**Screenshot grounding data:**
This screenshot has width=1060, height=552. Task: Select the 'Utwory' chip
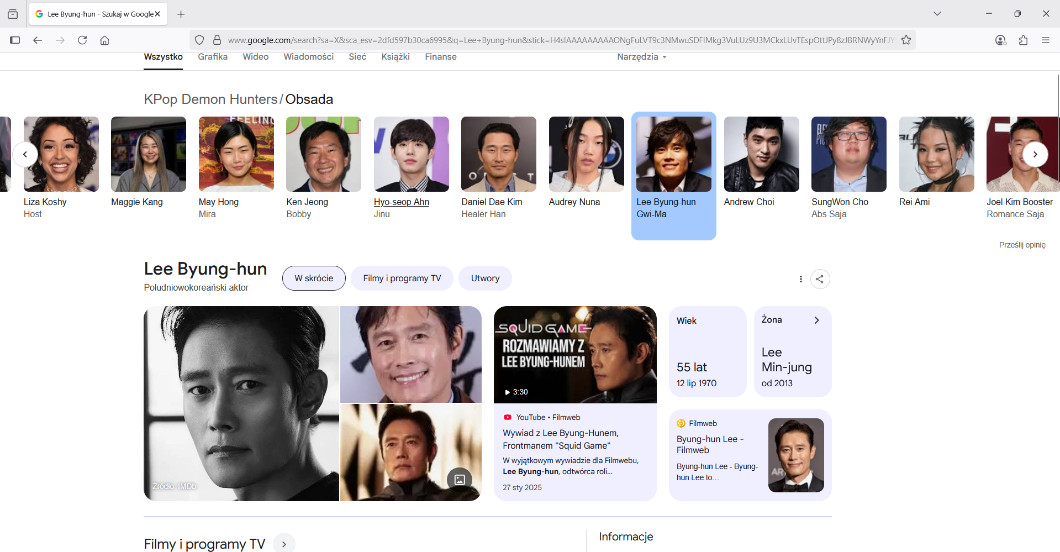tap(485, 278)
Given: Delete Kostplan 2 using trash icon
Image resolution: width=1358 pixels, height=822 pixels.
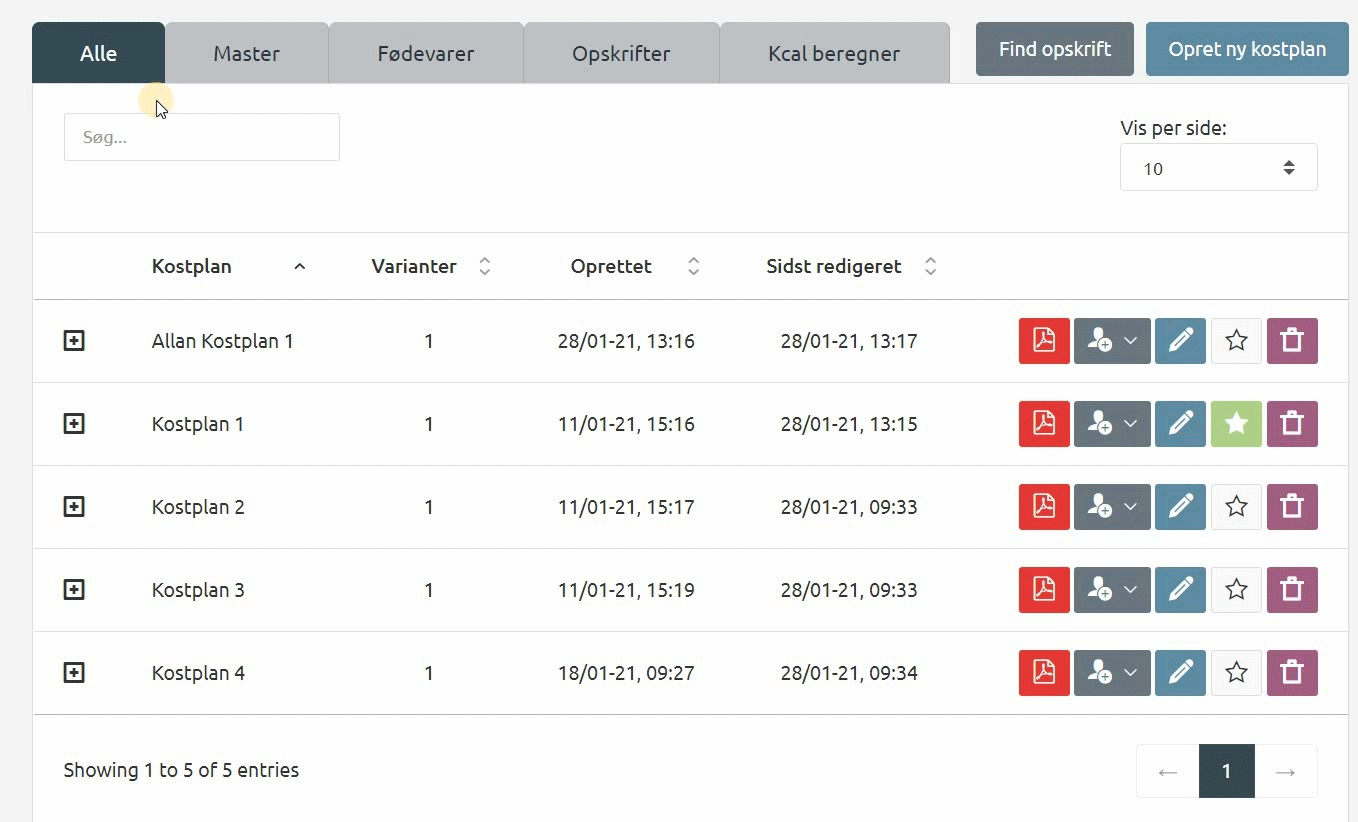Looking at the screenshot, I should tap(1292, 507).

**Required work:** Make an exact copy of the records above, with the pictures left out.

**Task output:**
This screenshot has width=1060, height=552. Task: Select the 'Utwory' chip
tap(485, 278)
Given: Delete Kostplan 2 using trash icon
Image resolution: width=1358 pixels, height=822 pixels.
Looking at the screenshot, I should tap(1292, 507).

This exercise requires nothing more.